* Exercise directions
Copy all lines of the listing that include the string "Switch".

* Data to process
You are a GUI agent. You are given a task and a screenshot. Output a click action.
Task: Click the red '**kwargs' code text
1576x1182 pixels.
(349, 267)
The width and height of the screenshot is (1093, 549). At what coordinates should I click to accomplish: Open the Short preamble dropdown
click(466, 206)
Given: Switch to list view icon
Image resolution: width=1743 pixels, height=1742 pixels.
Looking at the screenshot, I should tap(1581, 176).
--
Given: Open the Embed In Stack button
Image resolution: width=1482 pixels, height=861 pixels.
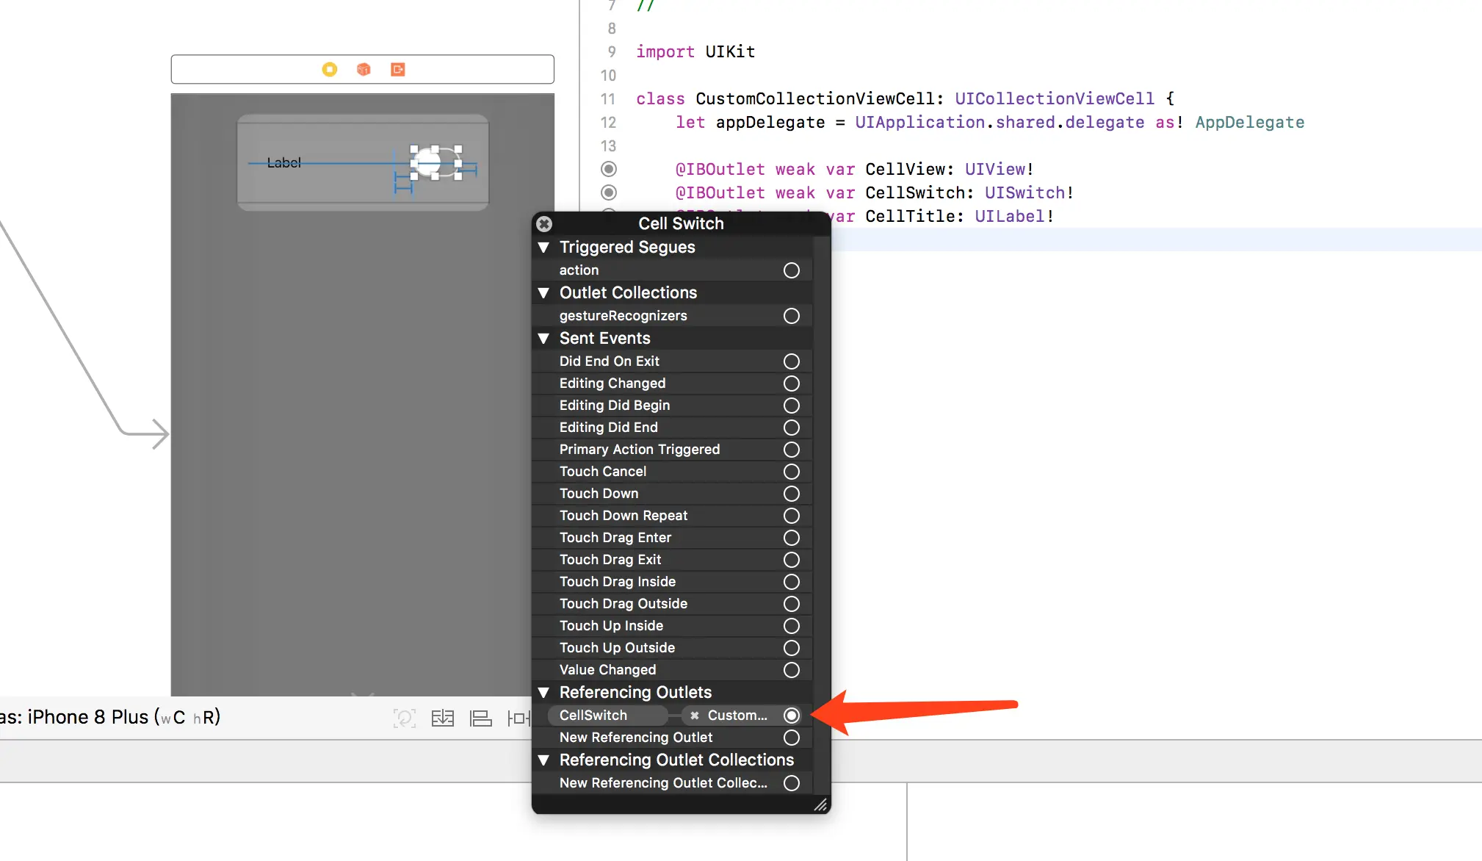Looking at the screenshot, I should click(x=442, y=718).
---
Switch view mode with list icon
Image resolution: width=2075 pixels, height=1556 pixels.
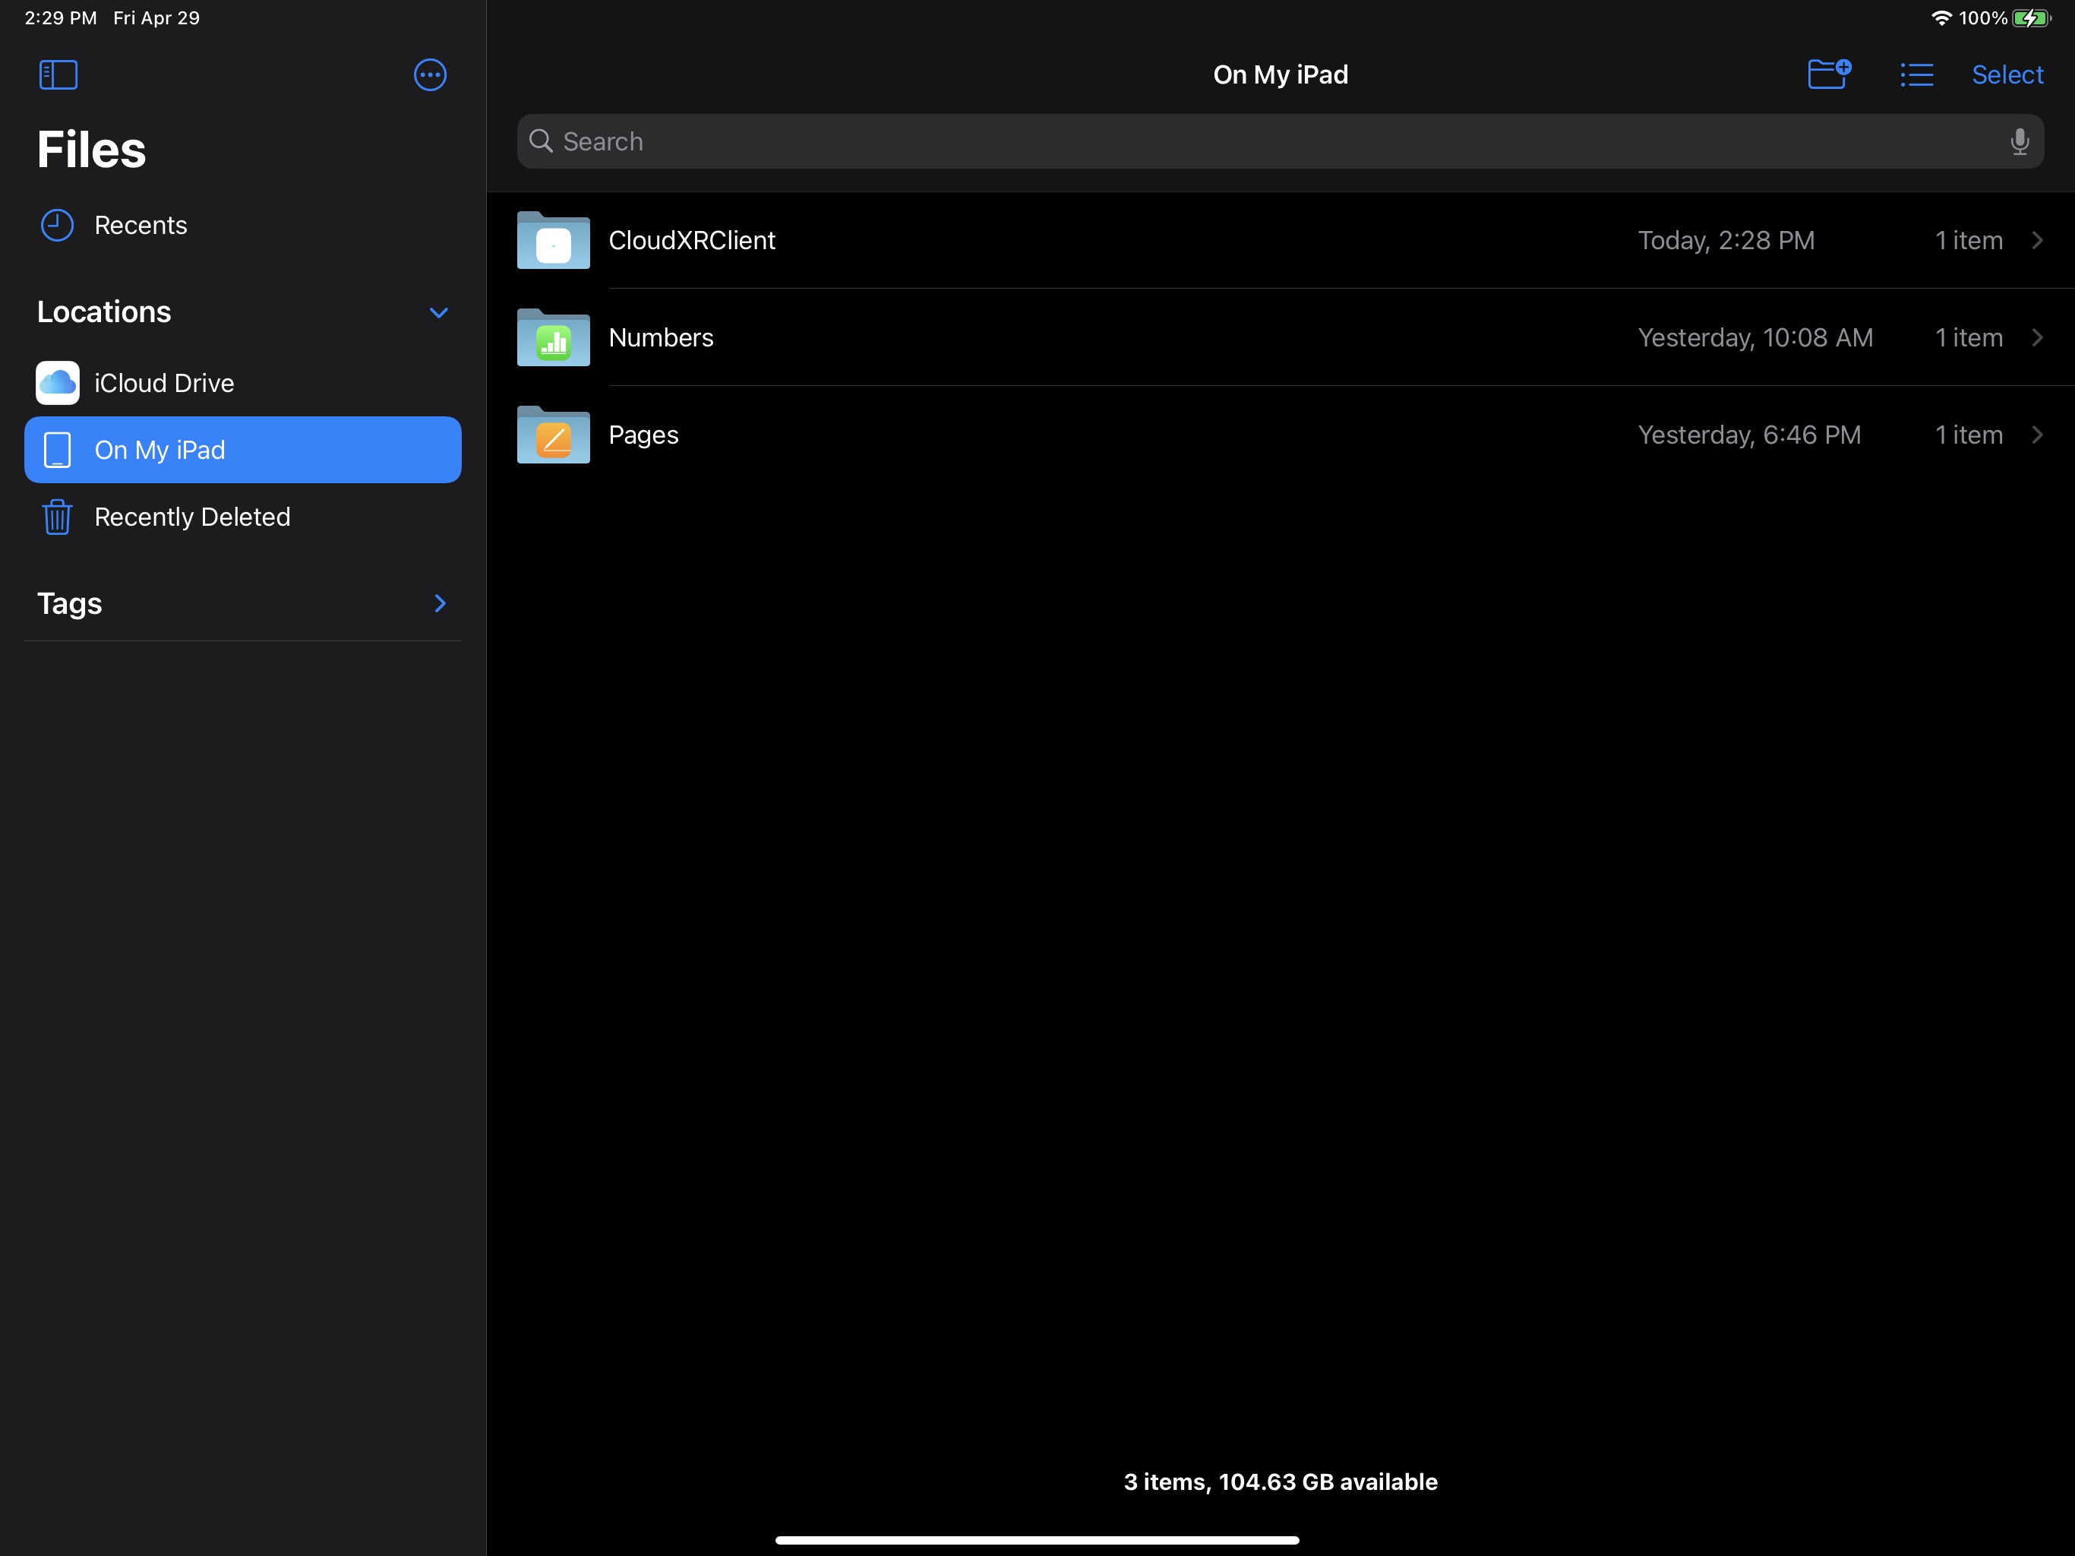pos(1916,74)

* Written solution
Given: Switch to list view icon
Switch view mode with list icon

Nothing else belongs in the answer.